** Opening READING PASSAGE block **

Women urged to empower each other

Women enjoying the Womens Month event at the Phakama community health project hall.

The Phakama Community Health Project and Ilitha Labantu, both NGOs, wrapped up Women’s Month in style by hosting a lunch for the women of KTC on Thursday August 31.

The event was aimed at motivating the women and making them feel special.

Women were encouraged to work together, not look down on each other and to continue to be pillars of their community. Speakers praised the women for their role in society.

Mabatho Tileng, director of Phakama Community Health Project, said the day was about caring and supporting each other.

She said women deserved to feel special and loved.

“Women deserve to be treated with respect, not only in Women’s Month, but 365 days of the year. We should not celebrate women only in August but on a daily basis. These are rocks and pillars of dilapidated homes. We care for everyone in the society,” she told Vukani.

Nobesuthu Siko, from Ilitha Labantu’s education and outreach department, said the organisation was established in 2003 to help women facing domestic violence.

She said the founder was a victim of domestic violence.“After the ordeal she decided to form Ilitha to help other women who might be in the same predicament.

“So please let us use such organisations to empower ourselves with knowledge. Let us report all the abuses at our homes. Let us not sit on bad things with the hope that they will eventually change.

“Like the 1956 women who stood in front of (apartheid prime minister JG) Strydom to say enough is enough, let us do the same against domestic violence and women and child abuse,” she told them.

Ms Siko urged women not to allow themselves to be used as punching bags by the men in their lives. She encouraged them to immediately get out of abusive relationships, as they were irreparable.

The women were also educated about health matters and their rights at the clinics by Sister Phezisa Ngqamakwe. She said as old as some of the women were, they still had to visit clinics to check their blood pressure, HIV status, and to have Pap smears done.

She also urged women to always report ill treatment at the health facilities and to commend the good work too. The event ended with joyous singing and dancing.

** Closing READING PASSAGE block **
** Opening GIVEN DATA block **

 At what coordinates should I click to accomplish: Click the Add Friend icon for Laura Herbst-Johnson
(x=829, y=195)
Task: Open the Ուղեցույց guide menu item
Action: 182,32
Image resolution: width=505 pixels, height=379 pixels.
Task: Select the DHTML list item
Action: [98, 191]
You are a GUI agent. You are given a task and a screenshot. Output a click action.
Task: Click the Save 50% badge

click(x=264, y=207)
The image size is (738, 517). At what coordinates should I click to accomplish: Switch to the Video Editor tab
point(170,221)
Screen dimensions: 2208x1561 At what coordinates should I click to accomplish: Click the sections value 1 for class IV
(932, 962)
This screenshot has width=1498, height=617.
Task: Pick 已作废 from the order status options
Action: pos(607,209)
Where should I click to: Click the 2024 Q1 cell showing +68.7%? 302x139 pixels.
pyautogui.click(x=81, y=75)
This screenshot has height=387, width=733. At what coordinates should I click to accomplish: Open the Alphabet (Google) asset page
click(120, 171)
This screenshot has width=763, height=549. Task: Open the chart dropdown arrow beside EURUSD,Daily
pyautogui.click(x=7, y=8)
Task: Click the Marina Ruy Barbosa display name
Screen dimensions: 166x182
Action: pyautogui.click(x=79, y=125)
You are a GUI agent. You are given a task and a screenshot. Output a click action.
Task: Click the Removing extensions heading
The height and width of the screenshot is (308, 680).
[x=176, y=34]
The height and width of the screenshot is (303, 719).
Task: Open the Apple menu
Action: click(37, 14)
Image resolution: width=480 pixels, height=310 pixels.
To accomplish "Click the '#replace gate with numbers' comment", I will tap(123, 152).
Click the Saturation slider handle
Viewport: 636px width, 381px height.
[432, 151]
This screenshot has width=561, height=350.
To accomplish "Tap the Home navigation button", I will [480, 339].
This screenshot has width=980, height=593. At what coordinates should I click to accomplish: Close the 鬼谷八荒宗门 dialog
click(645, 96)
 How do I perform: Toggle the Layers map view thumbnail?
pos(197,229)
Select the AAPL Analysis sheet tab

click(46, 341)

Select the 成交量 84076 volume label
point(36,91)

** Closing GIVEN DATA block **

Transcribe the part of the article about the Women's Month lunch starting with "Women enjoying the" and going on through "supporting each other.". The records are separate from the article about the Women's Month lunch in KTC.

Women enjoying the Womens Month event at the Phakama community health project hall.

The Phakama Community Health Project and Ilitha Labantu, both NGOs, wrapped up Women’s Month in style by hosting a lunch for the women of KTC on Thursday August 31.

The event was aimed at motivating the women and making them feel special.

Women were encouraged to work together, not look down on each other and to continue to be pillars of their community. Speakers praised the women for their role in society.

Mabatho Tileng, director of Phakama Community Health Project, said the day was about caring and supporting each other.